Consider a slab of thickness $2R$ that extends to infinity along the other two dimensions. The slab carries a uniform charge density $\rho$ with the exception of a circular cavity that is carved out from the slab. The cavity has a radius $R$. The accompanying diagram helps visualize this configuration:

enter image description here

The first part of the question asks:

Find the electric field everywhere in space.

Isn't this kind of a hopeless task? Yes, I know how to compute the $E$ field due to an infinite slab -- infinite with a finite thickness. I also know how to compute the potential due to a uniformly charged disk on the symmetry axis.

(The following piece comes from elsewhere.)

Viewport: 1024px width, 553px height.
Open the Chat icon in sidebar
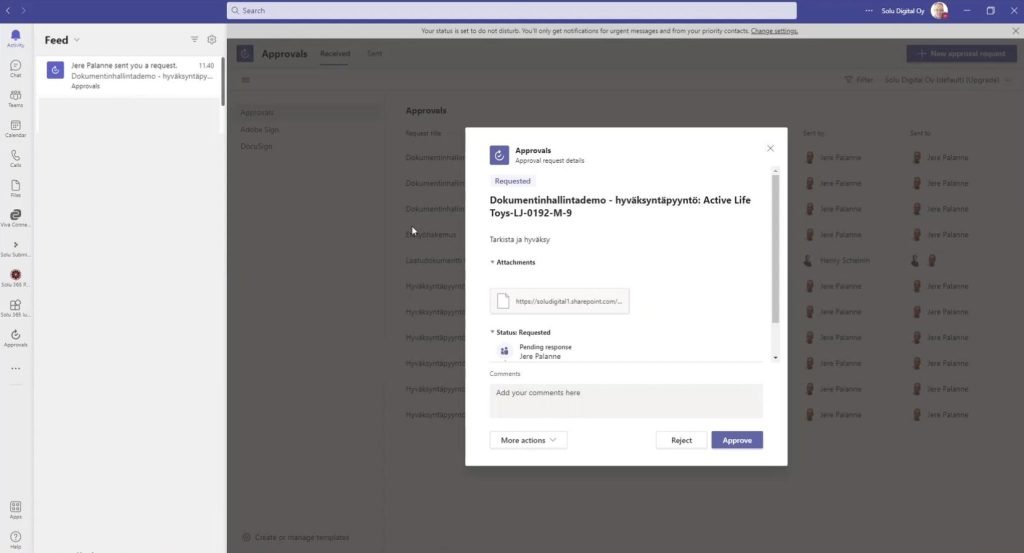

But isn't having to calculate the electric field at any point in space, which in this case would be a suitable superposition of the previous two cases, a bit too much. For example, related to the problem of a a unifiromly charged disk, Purcell and Morin's textbool Electricity and Magnetism reads:

It is not quite so easy to derive the potential for general points away from the axis of symmetry, because the definite integral isn’t so simple. It proves to be something called an elliptic integral. These functions are well known and tabulated, but there is no point in pursuing here mathematical details peculiar to a special problem. However, one further calculation, which is easy enough, may be instructive.

How should I go about the problem? No solutions, only hints. I'd like to work it out on my own.

P.SL We haven't done special functions in the course uptil now so I guess no one really expects us to use those in this problem.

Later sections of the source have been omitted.